I have been stalling making the corsets I need to work on projects as my hands and body are just not okay. And my hands really don’t like coutil. Pinning or trying to get a hand needle through for basting? My neuropathy and fibro combine in unexpected ways- I can’t get enough of a grip on the needle, but then being stuck by a pin is excessively painful.

It was probably the biggest warning that fibro was on the way. It started several years ago and I tellingly dismissed it as “hyper sensitivity.” So.. yeah.

But I realised that my Elsa Ice Gown has a fully supportive inner bodice. It needs it due to the weight of the rhinestones.

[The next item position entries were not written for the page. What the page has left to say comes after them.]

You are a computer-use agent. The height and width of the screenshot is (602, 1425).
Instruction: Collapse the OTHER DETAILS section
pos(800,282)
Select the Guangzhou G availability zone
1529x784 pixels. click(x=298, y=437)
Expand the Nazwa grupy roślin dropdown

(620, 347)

But it’s comfortable. Very very very comfortable. It’s two layers of stretch charmeuse cut high in the back, with padding for shape, and I happen to have the exact same fabric in a different colour already cut to shape.

So I could if I wanted make a corselet just so I can start trying on my projects.

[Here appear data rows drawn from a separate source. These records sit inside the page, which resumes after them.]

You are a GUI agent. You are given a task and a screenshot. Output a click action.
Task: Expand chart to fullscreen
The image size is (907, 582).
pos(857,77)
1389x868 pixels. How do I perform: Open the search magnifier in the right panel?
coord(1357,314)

Oh, I also realised I can probably also use some chunky open ended zips for my corsets after all. So I’m feeling a lot better about the prospect of working on my stays again 🙂 Some need lacing holes though. I really should go on an eyelet and rivet hunt. I keep stashing them where I shouldn’t.

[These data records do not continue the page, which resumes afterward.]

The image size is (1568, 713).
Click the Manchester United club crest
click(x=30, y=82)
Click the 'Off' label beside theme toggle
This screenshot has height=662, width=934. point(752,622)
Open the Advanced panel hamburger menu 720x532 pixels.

These first two are Broadway examples, the third I have listed as for Ever After, all are about support and ventilation while reducing weight and bulk of fabric.

Anyway. I have a bit more of a plan now. I really want to finally finish my fluffy 1878 gown a la Tissot, so I really need to get some fit going on while also figuring out that excessively plunging back neckline- the sheer layer will help support but it is very low.

The Gallery of HMS Calcutta (Portsmouth) c.1876 James Tissot 1836-1902 Presented by Samuel Courtauld 1936

But I’m also taking inspiration from plates so I should also get all that sorted as well.